======== RECORDS SHOWN ========

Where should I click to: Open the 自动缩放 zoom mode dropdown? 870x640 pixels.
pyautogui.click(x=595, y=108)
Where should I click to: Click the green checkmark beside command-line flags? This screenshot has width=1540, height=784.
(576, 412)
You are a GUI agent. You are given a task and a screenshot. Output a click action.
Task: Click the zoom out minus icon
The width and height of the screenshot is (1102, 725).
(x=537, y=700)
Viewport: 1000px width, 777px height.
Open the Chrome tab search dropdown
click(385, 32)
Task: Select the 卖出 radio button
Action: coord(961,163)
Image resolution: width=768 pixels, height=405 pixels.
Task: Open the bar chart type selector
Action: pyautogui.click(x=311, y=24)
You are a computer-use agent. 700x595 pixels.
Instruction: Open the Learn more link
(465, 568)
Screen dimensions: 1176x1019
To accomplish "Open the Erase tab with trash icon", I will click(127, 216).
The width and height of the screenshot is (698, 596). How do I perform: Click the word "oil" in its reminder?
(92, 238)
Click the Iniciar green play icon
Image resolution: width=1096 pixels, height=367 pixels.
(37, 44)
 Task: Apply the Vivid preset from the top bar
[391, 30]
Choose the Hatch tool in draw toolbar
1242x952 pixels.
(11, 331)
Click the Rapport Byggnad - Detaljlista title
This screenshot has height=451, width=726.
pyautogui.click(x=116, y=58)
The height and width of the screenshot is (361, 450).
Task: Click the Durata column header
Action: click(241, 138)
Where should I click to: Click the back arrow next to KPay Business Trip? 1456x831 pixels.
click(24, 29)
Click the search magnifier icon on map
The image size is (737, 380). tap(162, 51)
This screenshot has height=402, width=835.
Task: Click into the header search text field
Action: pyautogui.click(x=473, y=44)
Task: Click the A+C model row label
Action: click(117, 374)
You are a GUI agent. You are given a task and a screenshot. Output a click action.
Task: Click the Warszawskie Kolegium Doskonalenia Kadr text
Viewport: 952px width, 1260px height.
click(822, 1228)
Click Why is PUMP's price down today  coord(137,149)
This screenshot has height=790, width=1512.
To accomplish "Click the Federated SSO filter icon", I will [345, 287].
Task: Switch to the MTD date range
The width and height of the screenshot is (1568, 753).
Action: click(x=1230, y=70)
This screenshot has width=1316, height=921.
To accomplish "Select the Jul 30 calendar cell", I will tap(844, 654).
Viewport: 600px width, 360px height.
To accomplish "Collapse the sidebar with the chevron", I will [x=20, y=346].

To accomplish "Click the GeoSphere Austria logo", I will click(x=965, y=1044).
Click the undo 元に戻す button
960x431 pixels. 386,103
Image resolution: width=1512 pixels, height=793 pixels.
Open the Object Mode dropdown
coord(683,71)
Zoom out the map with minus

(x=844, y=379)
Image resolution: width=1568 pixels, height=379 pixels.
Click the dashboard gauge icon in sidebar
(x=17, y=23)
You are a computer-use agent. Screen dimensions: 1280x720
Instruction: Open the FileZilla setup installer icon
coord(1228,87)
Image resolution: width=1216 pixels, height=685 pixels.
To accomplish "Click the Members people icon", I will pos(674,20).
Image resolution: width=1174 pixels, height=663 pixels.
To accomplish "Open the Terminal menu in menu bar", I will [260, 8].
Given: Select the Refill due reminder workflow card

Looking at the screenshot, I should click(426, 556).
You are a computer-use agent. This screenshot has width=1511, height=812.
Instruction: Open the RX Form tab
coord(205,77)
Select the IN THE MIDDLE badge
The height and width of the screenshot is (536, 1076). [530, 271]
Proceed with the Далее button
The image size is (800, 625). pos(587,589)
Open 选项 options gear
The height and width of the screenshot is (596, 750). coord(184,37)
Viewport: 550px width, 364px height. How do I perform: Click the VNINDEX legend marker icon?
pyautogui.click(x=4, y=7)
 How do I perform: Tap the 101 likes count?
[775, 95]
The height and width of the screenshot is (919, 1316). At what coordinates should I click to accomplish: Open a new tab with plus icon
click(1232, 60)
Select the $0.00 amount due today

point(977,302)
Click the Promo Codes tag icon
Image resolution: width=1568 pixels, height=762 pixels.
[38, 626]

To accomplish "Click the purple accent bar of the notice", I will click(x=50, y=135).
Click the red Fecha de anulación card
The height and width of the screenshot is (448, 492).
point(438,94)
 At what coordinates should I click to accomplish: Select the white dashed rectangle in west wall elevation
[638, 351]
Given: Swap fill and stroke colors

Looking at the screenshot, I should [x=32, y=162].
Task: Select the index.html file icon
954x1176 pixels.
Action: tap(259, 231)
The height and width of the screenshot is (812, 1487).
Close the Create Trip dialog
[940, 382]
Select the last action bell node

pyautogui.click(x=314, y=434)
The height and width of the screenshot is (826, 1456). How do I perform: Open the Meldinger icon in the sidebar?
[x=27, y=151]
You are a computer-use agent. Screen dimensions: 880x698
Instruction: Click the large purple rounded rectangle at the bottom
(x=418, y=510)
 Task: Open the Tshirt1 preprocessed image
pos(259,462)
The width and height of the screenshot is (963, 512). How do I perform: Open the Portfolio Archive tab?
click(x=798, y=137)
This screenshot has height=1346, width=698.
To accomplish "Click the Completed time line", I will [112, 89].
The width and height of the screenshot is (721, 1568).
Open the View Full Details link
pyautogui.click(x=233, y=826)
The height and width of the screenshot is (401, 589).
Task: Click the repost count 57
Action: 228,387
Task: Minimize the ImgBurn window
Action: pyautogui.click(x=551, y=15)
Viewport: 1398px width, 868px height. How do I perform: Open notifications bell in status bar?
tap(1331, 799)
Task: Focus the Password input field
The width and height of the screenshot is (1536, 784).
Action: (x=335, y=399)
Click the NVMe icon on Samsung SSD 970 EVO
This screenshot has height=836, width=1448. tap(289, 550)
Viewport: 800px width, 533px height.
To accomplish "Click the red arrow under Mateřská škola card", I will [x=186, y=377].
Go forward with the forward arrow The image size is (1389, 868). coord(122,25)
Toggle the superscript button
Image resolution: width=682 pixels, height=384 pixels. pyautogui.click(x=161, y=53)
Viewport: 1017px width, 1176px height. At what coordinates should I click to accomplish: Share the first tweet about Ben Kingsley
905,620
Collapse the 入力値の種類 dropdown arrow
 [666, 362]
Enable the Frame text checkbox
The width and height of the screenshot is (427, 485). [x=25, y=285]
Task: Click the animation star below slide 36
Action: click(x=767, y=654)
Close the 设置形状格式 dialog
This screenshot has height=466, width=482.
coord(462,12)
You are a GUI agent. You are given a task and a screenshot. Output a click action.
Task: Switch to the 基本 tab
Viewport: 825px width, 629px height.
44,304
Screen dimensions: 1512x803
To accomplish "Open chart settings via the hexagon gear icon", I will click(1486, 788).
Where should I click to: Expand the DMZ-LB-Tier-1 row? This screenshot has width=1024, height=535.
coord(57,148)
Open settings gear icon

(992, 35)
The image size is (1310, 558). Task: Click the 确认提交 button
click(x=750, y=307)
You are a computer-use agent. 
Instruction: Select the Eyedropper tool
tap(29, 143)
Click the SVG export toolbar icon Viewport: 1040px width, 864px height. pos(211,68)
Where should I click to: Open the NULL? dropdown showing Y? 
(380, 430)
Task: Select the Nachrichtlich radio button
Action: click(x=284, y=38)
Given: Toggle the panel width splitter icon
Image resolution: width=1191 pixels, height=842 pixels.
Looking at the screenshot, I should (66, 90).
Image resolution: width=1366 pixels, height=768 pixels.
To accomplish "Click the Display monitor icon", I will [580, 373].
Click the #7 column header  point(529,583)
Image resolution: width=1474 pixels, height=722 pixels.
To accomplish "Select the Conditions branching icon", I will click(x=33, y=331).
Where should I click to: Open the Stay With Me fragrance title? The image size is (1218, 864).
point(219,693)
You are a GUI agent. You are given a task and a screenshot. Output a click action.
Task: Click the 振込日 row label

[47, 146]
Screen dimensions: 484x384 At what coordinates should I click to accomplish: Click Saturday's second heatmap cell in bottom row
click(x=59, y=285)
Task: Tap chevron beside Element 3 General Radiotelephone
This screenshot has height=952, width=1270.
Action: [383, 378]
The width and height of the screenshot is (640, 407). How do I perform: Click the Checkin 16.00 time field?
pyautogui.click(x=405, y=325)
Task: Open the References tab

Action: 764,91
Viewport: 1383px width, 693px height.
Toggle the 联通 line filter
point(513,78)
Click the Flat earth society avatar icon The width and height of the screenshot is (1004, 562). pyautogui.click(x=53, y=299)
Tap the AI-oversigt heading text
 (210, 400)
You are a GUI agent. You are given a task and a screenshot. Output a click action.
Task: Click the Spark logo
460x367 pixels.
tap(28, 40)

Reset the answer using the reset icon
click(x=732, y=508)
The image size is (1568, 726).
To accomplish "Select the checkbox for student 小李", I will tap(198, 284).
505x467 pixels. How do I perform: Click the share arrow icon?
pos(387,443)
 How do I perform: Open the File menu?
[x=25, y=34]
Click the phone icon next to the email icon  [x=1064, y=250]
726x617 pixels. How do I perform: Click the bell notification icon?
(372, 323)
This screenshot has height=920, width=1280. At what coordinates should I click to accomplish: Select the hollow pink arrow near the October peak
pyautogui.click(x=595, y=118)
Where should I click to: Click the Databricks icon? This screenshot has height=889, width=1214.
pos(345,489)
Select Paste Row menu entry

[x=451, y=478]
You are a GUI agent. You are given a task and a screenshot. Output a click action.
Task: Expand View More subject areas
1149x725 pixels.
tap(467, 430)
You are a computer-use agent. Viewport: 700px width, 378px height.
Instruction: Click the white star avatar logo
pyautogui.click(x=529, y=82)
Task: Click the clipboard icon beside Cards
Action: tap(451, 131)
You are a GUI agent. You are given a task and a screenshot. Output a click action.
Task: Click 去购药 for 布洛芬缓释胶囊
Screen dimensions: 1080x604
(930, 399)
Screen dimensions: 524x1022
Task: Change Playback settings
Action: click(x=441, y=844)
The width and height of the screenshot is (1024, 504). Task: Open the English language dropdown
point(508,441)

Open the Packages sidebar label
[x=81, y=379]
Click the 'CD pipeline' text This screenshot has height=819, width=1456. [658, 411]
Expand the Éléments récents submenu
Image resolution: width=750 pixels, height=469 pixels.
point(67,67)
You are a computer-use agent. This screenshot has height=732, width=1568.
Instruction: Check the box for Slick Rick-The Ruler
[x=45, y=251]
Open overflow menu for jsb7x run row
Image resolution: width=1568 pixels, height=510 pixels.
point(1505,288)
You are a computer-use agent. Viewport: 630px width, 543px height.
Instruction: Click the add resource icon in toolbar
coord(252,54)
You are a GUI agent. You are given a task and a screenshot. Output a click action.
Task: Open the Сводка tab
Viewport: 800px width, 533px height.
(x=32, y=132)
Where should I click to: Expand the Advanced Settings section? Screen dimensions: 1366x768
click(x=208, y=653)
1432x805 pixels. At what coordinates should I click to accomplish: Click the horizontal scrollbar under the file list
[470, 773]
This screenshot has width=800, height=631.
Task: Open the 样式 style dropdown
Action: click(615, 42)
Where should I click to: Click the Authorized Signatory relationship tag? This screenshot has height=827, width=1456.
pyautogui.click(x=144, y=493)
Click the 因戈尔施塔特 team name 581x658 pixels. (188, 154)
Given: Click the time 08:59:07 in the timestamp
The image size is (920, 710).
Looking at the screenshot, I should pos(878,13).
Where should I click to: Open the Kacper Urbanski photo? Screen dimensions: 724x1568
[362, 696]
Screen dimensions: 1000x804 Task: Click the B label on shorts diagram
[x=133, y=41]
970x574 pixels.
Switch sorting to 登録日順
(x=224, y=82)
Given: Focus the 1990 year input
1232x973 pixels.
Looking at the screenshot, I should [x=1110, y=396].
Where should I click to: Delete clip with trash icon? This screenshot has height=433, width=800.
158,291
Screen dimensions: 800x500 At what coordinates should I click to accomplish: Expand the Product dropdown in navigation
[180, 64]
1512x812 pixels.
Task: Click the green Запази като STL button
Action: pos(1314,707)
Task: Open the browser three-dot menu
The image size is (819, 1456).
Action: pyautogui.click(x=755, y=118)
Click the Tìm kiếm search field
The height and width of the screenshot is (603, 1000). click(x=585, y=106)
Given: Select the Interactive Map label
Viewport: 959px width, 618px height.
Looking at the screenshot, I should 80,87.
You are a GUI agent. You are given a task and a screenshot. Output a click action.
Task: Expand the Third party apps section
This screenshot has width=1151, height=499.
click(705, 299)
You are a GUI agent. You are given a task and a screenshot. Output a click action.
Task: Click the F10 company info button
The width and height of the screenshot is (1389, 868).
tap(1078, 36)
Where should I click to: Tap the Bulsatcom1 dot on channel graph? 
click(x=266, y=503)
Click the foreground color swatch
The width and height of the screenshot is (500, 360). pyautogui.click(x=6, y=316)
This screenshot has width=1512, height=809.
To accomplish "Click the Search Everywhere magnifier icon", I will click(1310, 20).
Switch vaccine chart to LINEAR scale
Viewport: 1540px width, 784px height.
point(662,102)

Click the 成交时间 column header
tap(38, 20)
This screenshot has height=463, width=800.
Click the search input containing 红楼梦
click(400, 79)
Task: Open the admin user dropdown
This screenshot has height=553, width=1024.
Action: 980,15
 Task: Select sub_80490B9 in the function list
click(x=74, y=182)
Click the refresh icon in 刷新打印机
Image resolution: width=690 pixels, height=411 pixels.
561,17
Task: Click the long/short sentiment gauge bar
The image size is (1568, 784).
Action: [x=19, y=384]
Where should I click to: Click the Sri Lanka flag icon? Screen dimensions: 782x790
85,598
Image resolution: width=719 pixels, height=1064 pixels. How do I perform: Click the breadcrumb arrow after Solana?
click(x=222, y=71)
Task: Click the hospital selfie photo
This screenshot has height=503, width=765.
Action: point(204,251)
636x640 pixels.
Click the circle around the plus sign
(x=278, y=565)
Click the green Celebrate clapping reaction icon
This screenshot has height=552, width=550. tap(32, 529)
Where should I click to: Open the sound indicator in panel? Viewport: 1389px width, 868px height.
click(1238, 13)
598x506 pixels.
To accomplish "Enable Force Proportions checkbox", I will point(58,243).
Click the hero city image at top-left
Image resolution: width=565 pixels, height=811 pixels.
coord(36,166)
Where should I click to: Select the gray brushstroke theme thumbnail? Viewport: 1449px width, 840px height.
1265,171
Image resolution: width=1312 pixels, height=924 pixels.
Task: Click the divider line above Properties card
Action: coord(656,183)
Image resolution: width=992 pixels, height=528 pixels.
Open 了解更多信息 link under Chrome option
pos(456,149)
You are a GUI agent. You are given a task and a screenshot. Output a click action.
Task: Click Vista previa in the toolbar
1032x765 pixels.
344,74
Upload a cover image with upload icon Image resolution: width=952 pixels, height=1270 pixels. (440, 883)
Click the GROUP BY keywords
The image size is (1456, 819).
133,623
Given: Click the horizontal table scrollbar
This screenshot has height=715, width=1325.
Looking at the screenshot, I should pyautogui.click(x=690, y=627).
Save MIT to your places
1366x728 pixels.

========

PROBLEM TO WORK ON:
Can you render the rows above, from the line containing "Task: Select the index.html file icon" through the line containing "Action: pyautogui.click(x=551, y=15)", as a JSON list of strings with one string per line and blank lines omitted?

TASK RESULT:
[
  "Task: Select the index.html file icon",
  "954x1176 pixels.",
  "Action: tap(259, 231)",
  "The height and width of the screenshot is (812, 1487).",
  "Close the Create Trip dialog",
  "[940, 382]",
  "Select the last action bell node",
  "pyautogui.click(x=314, y=434)",
  "The height and width of the screenshot is (826, 1456). How do I perform: Open the Meldinger icon in the sidebar?",
  "[x=27, y=151]",
  "You are a computer-use agent. Screen dimensions: 880x698",
  "Instruction: Click the large purple rounded rectangle at the bottom",
  "(x=418, y=510)",
  " Task: Open the Tshirt1 preprocessed image",
  "pos(259,462)",
  "The width and height of the screenshot is (963, 512). How do I perform: Open the Portfolio Archive tab?",
  "click(x=798, y=137)",
  "This screenshot has height=1346, width=698.",
  "To accomplish \"Click the Completed time line\", I will [112, 89].",
  "The width and height of the screenshot is (721, 1568).",
  "Open the View Full Details link",
  "pyautogui.click(x=233, y=826)",
  "The height and width of the screenshot is (401, 589).",
  "Task: Click the repost count 57",
  "Action: 228,387",
  "Task: Minimize the ImgBurn window",
  "Action: pyautogui.click(x=551, y=15)"
]